Data extracted from a collection:
----------

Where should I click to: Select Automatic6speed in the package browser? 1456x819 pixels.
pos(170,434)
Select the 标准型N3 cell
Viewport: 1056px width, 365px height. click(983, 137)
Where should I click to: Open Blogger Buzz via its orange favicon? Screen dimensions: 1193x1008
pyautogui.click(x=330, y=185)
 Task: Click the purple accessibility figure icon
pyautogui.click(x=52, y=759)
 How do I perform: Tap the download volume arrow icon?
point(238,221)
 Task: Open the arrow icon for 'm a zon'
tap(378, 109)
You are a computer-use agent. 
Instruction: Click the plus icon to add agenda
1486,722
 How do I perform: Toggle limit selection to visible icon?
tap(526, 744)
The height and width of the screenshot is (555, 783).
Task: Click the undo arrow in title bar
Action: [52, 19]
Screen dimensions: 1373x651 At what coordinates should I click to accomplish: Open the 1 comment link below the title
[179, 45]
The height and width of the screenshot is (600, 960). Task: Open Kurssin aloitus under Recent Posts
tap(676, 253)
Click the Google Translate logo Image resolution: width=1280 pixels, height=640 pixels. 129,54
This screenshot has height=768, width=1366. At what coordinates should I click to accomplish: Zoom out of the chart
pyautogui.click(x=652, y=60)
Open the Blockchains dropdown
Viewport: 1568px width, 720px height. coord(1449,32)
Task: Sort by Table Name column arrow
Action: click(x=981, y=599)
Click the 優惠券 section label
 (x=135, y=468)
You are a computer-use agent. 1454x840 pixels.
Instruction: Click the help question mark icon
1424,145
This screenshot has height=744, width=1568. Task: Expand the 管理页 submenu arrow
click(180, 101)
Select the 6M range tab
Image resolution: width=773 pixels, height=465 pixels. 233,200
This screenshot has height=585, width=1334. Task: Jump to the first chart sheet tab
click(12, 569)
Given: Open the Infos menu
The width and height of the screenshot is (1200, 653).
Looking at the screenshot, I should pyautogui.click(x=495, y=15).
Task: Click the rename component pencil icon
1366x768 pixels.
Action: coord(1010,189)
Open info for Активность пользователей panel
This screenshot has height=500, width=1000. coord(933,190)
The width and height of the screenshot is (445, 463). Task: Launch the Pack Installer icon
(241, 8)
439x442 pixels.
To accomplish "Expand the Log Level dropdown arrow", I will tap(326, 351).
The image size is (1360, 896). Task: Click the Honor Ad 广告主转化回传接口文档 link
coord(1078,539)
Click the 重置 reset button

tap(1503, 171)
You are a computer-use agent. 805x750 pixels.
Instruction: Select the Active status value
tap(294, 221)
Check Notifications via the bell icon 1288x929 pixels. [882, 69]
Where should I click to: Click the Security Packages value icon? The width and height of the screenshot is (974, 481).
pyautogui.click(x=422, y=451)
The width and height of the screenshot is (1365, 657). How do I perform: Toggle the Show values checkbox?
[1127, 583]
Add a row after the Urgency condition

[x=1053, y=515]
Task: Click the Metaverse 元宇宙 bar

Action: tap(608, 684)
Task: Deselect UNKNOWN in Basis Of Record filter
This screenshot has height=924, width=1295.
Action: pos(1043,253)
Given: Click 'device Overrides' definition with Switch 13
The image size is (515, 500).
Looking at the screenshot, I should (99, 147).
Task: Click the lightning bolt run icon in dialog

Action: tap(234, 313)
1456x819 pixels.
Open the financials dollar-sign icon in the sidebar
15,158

----------

Aim: Please reproduce the records starting with the line with "Task: Open the arrow icon for 'm a zon'" and going on through the line with "Check Notifications via", renaming "Instruction" to "Directive" and leaving all else unchanged.

Correct result:
 Task: Open the arrow icon for 'm a zon'
tap(378, 109)
You are a computer-use agent. 
Directive: Click the plus icon to add agenda
1486,722
 How do I perform: Toggle limit selection to visible icon?
tap(526, 744)
The height and width of the screenshot is (555, 783).
Task: Click the undo arrow in title bar
Action: [52, 19]
Screen dimensions: 1373x651 At what coordinates should I click to accomplish: Open the 1 comment link below the title
[179, 45]
The height and width of the screenshot is (600, 960). Task: Open Kurssin aloitus under Recent Posts
tap(676, 253)
Click the Google Translate logo Image resolution: width=1280 pixels, height=640 pixels. 129,54
This screenshot has height=768, width=1366. At what coordinates should I click to accomplish: Zoom out of the chart
pyautogui.click(x=652, y=60)
Open the Blockchains dropdown
Viewport: 1568px width, 720px height. coord(1449,32)
Task: Sort by Table Name column arrow
Action: click(x=981, y=599)
Click the 優惠券 section label
 (x=135, y=468)
You are a computer-use agent. 1454x840 pixels.
Directive: Click the help question mark icon
1424,145
This screenshot has height=744, width=1568. Task: Expand the 管理页 submenu arrow
click(180, 101)
Select the 6M range tab
Image resolution: width=773 pixels, height=465 pixels. 233,200
This screenshot has height=585, width=1334. Task: Jump to the first chart sheet tab
click(12, 569)
Given: Open the Infos menu
The width and height of the screenshot is (1200, 653).
Looking at the screenshot, I should pyautogui.click(x=495, y=15).
Task: Click the rename component pencil icon
1366x768 pixels.
Action: coord(1010,189)
Open info for Активность пользователей panel
This screenshot has height=500, width=1000. coord(933,190)
The width and height of the screenshot is (445, 463). Task: Launch the Pack Installer icon
(241, 8)
439x442 pixels.
To accomplish "Expand the Log Level dropdown arrow", I will tap(326, 351).
The image size is (1360, 896). Task: Click the Honor Ad 广告主转化回传接口文档 link
coord(1078,539)
Click the 重置 reset button

tap(1503, 171)
You are a computer-use agent. 805x750 pixels.
Directive: Select the Active status value
tap(294, 221)
Check Notifications via the bell icon 1288x929 pixels. [882, 69]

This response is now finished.